The email signature in most business emails I receive contains just one line . . . the person’s name.
Sometimes, when executive job seekers reach out to me via email, their signature is the default they use in doing business through their employers.
I can only assume that they also use this default for everyone else in their job search communications, which may not be appropriate.
Instead, their email cover letters to potential employers should include a potent, branded email signature.
When creating your email signature, assume that the email recipient will know nothing about you, but will want to know about you and be directed to more information about your brand story.
Once you’ve started a series of email communications with someone, back and forth, don’t bog down the flow by including your email signature in each response, beyond the first one.
Your email signature is another opportunity to position yourself as a good-fit candidate. It should include a brief description of what you do and who you do it for (that is, your target employers).
Below your name, include your professional title (and/or areas of expertise relevant to your target), such as
COO – Global Business Operations Leader – Biotechnology
CIO – Turnaround Management Executive – Healthcare
You can also include a tagline to succinctly differentiate your ROI value and generate chemistry.
An easy solution for the professional title is to use the branded professional headline from your LinkedIn profile, if you’ve already created one.
If you’re not on LinkedIn (you really should be!) or haven’t created a keyword-rich headline, check out my post, How to Make Your LinkedIn Profile Professional Headline SEO-Friendly.
To give you an idea, here’s what appears directly below my name in my email signature:
C-level Executive Personal Branding & Job Search Strategist — Executive Resume, Biography, LinkedIn Profile, Google+ Profile, Online Presence, Career Brand Communications
Your unique ROI value proposition … differentiated, strategically positioned, helping you Land Your Next Great Gig™.
Below that I note a few credentials, then list my social media links — blogsite, LinkedIn, Google+, Twitter — and close with my contact info.
Configure your email account with an automatic signature for outgoing messages, using the suggestions below. You can always delete the signature before sending an email, if need be.
Here are some tips on optimizing your email signature:
Use your full name, not a nickname. Even if you know the recipient well, as part of the hiring process, your email may be forwarded to someone else who will have no idea who “Bobby” is.
Give them the best phone number to reach you anytime. Don’t confuse them with several numbers.

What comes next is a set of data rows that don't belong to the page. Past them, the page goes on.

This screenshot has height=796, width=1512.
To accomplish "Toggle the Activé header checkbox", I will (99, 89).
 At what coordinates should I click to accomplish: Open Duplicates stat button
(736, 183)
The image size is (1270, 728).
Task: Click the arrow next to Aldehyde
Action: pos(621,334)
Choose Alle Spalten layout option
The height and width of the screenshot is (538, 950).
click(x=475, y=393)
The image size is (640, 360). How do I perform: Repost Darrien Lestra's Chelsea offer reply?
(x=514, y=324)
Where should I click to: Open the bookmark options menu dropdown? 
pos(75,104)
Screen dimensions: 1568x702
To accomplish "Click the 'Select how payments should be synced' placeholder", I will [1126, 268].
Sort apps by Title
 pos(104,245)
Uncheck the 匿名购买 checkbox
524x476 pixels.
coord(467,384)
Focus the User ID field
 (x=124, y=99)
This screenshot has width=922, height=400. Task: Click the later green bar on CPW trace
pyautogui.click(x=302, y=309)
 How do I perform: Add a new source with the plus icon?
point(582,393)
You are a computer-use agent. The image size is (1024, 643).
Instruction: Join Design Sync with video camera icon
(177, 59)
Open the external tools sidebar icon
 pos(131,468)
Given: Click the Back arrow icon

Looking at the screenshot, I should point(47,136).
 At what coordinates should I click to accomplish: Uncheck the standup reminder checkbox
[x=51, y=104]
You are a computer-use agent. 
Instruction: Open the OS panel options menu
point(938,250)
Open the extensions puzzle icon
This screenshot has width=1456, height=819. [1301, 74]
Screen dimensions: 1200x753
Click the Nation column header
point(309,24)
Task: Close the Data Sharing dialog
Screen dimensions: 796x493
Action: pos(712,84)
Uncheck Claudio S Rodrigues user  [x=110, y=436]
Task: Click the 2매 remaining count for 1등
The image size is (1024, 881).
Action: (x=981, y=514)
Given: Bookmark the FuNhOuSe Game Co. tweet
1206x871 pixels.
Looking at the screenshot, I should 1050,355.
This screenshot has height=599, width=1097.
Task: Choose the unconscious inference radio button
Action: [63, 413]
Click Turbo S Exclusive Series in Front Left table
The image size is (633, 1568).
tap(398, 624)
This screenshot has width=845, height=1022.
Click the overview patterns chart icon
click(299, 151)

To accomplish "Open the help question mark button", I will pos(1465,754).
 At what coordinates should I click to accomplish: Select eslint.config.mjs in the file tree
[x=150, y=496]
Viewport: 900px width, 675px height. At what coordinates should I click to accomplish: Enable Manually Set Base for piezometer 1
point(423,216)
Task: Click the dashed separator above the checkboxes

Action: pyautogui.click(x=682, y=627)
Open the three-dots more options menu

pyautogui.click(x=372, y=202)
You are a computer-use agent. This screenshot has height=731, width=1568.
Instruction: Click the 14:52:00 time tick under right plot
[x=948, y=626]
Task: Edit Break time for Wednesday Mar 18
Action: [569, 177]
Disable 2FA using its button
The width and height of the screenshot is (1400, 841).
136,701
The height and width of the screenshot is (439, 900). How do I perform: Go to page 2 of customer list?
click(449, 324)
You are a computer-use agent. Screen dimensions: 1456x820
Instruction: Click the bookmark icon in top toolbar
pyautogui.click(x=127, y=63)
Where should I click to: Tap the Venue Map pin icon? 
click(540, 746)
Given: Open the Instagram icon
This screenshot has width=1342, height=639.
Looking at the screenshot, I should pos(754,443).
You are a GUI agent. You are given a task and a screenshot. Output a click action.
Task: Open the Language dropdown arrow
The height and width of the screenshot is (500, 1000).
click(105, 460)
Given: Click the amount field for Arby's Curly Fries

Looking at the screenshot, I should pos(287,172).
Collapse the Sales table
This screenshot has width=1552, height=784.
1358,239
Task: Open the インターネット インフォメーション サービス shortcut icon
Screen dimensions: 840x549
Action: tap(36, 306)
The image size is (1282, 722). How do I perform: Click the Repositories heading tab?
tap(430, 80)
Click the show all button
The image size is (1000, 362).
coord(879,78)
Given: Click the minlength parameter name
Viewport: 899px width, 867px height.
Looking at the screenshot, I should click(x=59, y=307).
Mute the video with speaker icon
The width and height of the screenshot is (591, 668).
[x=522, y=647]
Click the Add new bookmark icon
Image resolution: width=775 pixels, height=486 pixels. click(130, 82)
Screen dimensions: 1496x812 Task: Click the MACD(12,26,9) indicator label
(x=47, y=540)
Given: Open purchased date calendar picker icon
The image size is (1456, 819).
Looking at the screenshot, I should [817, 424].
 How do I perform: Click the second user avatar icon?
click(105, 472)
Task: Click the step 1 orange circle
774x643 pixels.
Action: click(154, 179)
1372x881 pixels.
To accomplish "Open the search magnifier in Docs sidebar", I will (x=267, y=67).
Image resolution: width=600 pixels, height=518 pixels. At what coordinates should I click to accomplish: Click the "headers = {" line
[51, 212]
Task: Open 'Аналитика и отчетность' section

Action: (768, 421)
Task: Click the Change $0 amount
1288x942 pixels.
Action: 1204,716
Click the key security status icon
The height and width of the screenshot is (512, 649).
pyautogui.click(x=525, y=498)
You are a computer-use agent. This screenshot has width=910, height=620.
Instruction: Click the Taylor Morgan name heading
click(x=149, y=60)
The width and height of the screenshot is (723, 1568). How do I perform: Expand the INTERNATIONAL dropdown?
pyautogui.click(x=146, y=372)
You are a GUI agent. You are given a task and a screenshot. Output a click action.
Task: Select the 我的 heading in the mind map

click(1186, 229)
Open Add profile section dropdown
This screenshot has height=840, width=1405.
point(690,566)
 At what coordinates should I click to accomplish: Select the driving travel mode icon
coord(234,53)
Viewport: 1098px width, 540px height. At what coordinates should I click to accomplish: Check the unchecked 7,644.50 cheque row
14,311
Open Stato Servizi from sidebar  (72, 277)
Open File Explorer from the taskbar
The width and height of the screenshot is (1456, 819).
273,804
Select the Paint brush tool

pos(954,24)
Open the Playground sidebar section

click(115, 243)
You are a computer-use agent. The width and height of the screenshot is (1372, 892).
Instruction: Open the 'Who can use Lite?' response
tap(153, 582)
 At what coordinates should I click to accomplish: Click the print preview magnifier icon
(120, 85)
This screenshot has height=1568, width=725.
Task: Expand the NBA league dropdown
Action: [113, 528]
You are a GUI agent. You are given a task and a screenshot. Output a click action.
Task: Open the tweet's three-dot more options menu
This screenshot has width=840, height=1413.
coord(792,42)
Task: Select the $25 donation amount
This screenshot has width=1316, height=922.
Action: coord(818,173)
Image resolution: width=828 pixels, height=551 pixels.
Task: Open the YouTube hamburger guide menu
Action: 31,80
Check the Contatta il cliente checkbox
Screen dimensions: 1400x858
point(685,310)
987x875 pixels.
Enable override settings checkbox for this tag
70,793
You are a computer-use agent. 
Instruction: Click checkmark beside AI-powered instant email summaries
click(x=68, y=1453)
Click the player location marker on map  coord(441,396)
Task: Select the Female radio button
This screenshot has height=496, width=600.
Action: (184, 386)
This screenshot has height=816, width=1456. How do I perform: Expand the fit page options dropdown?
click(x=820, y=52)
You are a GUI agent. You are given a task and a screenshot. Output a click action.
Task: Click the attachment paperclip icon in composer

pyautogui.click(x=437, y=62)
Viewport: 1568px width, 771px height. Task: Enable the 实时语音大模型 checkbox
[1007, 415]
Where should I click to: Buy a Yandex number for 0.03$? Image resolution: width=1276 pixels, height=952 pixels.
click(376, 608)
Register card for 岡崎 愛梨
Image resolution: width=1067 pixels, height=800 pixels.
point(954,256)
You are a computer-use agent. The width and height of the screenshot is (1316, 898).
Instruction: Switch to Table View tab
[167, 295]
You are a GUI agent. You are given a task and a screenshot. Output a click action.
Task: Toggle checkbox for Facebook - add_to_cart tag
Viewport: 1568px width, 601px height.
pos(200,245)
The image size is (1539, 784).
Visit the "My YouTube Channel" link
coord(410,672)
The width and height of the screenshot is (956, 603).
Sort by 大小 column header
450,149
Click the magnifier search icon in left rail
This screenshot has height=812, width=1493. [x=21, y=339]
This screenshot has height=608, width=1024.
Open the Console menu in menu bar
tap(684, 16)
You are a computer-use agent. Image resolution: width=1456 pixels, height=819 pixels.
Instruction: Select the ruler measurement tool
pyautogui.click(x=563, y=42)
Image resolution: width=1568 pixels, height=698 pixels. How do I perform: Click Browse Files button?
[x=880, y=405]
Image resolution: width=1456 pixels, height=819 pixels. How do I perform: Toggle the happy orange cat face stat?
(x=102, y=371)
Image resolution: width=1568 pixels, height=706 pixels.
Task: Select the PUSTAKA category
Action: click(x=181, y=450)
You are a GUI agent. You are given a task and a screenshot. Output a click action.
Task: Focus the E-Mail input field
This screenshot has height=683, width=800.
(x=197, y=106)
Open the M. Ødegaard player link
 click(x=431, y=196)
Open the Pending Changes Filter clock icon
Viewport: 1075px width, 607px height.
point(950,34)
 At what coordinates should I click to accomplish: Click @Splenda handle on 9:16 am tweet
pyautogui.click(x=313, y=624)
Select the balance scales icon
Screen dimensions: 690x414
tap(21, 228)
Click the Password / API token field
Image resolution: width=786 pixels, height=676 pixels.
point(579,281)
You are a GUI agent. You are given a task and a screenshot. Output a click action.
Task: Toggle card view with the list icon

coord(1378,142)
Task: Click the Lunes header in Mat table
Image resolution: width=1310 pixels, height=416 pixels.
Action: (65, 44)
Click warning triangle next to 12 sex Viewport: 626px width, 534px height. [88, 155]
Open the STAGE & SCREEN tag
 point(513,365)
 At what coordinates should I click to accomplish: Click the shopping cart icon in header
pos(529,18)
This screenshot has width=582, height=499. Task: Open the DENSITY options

Your cell phone is probably best, to avoid having someone at work, or someone you’d rather not, intercept the call.
Use your personal email address, not your work email. For that matter, don’t use your work computer either, for job search or any personal business. If you’re doing job search research or emailing using the company network – even if you use your personal Gmail account – your employer can track your activity.
Include a link to your personal blog or website “About” page, if you have one, leading your email recipient to your whole brand picture.
Include a link to your LinkedIn profile and Google+ Profile. Either of these can stand in as your executive brand hub, if you don’t have a website.
Include links to your Twitter, Facebook and other social networks, if you’re active there.
Consider including the following, especially if you don’t have some of the above essentials:
- Relevant certifications and credentials
- A recent noteworthy publication of yours (book, e-book, white paper, etc.) with the URL
- A link to a professional video of you.
You can cut down on the number of lines in your signature, and include just one URL for all your social networks and social media, by creating an About.me profile, or similar one-stop hub.
Platforms like WiseStamp allow you to include various apps in your signature, for social media activity, and images or graphics, for better visual appeal. But using them could compromise the appearance and functionality of your signature because they may not support all email services and web browsers. Images may be unviewable or pixelated.
It may be best to stick with plain text without special characters, to be sure everything will appear at the receiving end, just as you sent it. Only use characters that are on your keyboard, such as pipes ( | ) or colons ( :: ), to separate the text, and tildes ( ~ ), hyphens ( – ), or asterisks ( * ) for bullets.
Write out URLs instead of using hyperlinks, which may not show up in your recipients’ email message.
Skip your home snail mail address. You don’t want security-sensitive information floating around out there.
Avoid including a legal disclaimer notice, unless you’re required to for some reason.
An expanded, branded email signature will mark you as up-to-date and savvy to the new world of work. It will help decision makers vetting candidates like you learn what differentiates the value you offer over others.
Design your signature to resonate with your target audience, and entice them to want to open any attached career documents and consider you.